Entrega todos los registros siguientes como una lista JSON de cadenas, con una cadena por cada línea y sin las líneas en blanco.

- **MATERIAL DEL EJERCICIO**
════════════════════

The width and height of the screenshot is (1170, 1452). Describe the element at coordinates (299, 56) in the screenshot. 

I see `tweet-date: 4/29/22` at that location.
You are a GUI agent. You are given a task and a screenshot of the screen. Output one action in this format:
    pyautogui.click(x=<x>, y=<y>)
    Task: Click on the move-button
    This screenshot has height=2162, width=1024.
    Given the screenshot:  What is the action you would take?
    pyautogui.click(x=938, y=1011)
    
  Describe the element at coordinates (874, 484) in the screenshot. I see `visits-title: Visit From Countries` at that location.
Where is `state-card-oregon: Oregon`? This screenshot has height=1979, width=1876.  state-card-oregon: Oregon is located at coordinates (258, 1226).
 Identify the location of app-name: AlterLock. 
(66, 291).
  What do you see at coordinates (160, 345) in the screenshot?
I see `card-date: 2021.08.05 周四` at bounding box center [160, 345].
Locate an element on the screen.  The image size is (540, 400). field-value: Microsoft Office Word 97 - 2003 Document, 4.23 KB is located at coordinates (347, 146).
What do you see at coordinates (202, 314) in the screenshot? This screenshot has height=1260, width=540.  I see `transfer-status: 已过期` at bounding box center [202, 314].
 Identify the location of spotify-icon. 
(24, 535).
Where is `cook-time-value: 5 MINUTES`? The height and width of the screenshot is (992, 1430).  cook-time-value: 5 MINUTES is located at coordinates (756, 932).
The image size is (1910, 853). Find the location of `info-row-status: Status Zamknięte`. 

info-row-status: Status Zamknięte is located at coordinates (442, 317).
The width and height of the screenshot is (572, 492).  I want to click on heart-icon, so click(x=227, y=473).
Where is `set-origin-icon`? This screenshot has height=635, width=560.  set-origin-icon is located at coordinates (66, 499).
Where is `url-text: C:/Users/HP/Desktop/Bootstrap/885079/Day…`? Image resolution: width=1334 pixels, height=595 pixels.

════════════════════

- **ESPACIO DE RESPUESTA**
[
  "The width and height of the screenshot is (1170, 1452). Describe the element at coordinates (299, 56) in the screenshot. ",
  "I see `tweet-date: 4/29/22` at that location.",
  "You are a GUI agent. You are given a task and a screenshot of the screen. Output one action in this format:",
  "    pyautogui.click(x=<x>, y=<y>)",
  "    Task: Click on the move-button",
  "    This screenshot has height=2162, width=1024.",
  "    Given the screenshot:  What is the action you would take?",
  "    pyautogui.click(x=938, y=1011)",
  "  Describe the element at coordinates (874, 484) in the screenshot. I see `visits-title: Visit From Countries` at that location.",
  "Where is `state-card-oregon: Oregon`? This screenshot has height=1979, width=1876.  state-card-oregon: Oregon is located at coordinates (258, 1226).",
  " Identify the location of app-name: AlterLock. ",
  "(66, 291).",
  "  What do you see at coordinates (160, 345) in the screenshot?",
  "I see `card-date: 2021.08.05 周四` at bounding box center [160, 345].",
  "Locate an element on the screen.  The image size is (540, 400). field-value: Microsoft Office Word 97 - 2003 Document, 4.23 KB is located at coordinates (347, 146).",
  "What do you see at coordinates (202, 314) in the screenshot? This screenshot has height=1260, width=540.  I see `transfer-status: 已过期` at bounding box center [202, 314].",
  " Identify the location of spotify-icon. ",
  "(24, 535).",
  "Where is `cook-time-value: 5 MINUTES`? The height and width of the screenshot is (992, 1430).  cook-time-value: 5 MINUTES is located at coordinates (756, 932).",
  "The image size is (1910, 853). Find the location of `info-row-status: Status Zamknięte`. ",
  "info-row-status: Status Zamknięte is located at coordinates (442, 317).",
  "The width and height of the screenshot is (572, 492).  I want to click on heart-icon, so click(x=227, y=473).",
  "Where is `set-origin-icon`? This screenshot has height=635, width=560.  set-origin-icon is located at coordinates (66, 499).",
  "Where is `url-text: C:/Users/HP/Desktop/Bootstrap/885079/Day…`? Image resolution: width=1334 pixels, height=595 pixels."
]